またフランスやアメリカでは、古くからワイン樽やウィスキー樽の材料としても使われています。つまり、耐水性にも優れているということですね。
クルミ材とは、どんな木材?特徴は?
ウォールナットはクルミ科でしたが、家具の材料としてクルミと書かれている場合には、ウォールナットとは別の木材が使われています。家具でクルミ材というときに使われているのは、日本に昔から広く分布している、オニグルミという種類の木。値段も、ウォールナットよりは安価です。オニグルミは日本では古くから家具材として使われてきており、日本に銃が渡来してきてからは、耐衝撃性に優れているということで銃床の定番材にもなっていました。
明るくナチュラルな色合いであることも、ウォールナットとはまったく異なる点です。重厚感のある家具が好きならウォールナット材、ナチュラルでほっこりしたイメージが好きならクルミ材というように、好みがはっきり分かれるのではないでしょうか。
クルミの無垢材はウォールナットやオークと比べると狂いが出やすいため、多くの家具はオイル塗装されています。自分で定期的に植物性オイルを塗り込んでメンテナンスをすることもできます。
ウォールナット材・オーク材・クルミ材の違いをまとめると……
3種類の木材を紹介してきましたが、大きな違いはその色合いと言えるでしょう。高級感や重厚感のある濃い色のウォールナット材に対して、ナチュラルで明るい色合いなのがオーク材やクルミ材。同じクルミ科でも、ウォールナット材とクルミ材とでは雰囲気がまったく違うのです。ただし、オーク材とウォールナット材には経年とともに色合いが変化するという特徴があります。ウォールナットはもともとは濃く深い色合いですが、これが経年に伴って徐々に明るい色に変化していき、光沢を増していきます。逆にオーク材は、もともと明るい色なのですが、経年とともに深みのある濃い色に変化していくのです。こうした変化を楽しめるのも、天然素材の家具の面白いところですね。
ウォールナット材のおすすめ家具・インテリア
ウォールナット材は高級なため、家具として取り入れるには少々勇気がいるかもしれません。ダイニングテーブル・椅子を一式揃えようとすると高くなってしまうので、一点豪華主義でサイドボード、サイドテーブルなどにとりいれてもよいかもしれません。食器トレイやカトラリーにも使われていることが多いので、そうした小さなもので楽しむのもよいでしょう。

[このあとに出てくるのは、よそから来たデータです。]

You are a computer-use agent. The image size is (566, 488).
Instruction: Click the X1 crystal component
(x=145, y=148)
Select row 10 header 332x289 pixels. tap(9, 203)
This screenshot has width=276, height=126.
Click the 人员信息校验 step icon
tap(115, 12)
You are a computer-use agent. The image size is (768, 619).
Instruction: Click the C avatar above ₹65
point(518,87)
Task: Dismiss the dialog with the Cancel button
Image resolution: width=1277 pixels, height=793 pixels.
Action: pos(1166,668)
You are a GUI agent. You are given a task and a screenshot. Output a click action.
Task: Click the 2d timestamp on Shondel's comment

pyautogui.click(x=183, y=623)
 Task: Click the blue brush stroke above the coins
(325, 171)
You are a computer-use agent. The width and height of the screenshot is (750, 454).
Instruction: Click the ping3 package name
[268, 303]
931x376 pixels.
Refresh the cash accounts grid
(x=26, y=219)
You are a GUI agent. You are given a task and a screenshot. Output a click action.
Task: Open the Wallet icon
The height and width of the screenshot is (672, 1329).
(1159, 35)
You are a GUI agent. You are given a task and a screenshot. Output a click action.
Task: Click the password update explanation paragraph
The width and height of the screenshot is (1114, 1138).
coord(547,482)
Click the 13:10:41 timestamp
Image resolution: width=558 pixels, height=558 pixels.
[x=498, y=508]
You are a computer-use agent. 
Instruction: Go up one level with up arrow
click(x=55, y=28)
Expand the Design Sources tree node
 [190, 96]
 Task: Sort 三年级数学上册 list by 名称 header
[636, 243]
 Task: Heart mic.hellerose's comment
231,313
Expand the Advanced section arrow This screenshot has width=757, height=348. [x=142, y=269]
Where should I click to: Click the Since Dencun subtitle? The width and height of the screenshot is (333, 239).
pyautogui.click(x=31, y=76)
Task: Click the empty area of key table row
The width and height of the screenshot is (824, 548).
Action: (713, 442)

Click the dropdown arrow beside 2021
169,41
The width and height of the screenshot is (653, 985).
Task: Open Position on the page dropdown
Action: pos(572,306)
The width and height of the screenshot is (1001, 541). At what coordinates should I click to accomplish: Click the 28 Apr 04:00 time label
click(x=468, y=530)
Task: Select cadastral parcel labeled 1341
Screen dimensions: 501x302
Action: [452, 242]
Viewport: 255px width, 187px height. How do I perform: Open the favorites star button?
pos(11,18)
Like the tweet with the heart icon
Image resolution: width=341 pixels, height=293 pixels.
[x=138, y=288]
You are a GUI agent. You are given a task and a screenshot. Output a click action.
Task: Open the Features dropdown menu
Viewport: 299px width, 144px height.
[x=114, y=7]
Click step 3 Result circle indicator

また、もし木目や色合いなどの雰囲気が気に入ったなら、無垢材家具ではなく突板(つきいた)家具を選ぶという手もあります。無垢材家具は、その木そのものを製材して作られていますが、突板家具は木材を薄いシート状に加工したものを、ベニヤ板や木質繊維を圧縮したMDF材などでできた板の表面に貼り付けて作ります。高いウォールナット材も、突板家具なら使われる量が少なくなるため、その分お値打ちになるということです。
ウォールナットの突板家具なら、無印良品やニトリなどでも、さまざまな種類のものが扱われていますので、ぜひチェックしてみてください。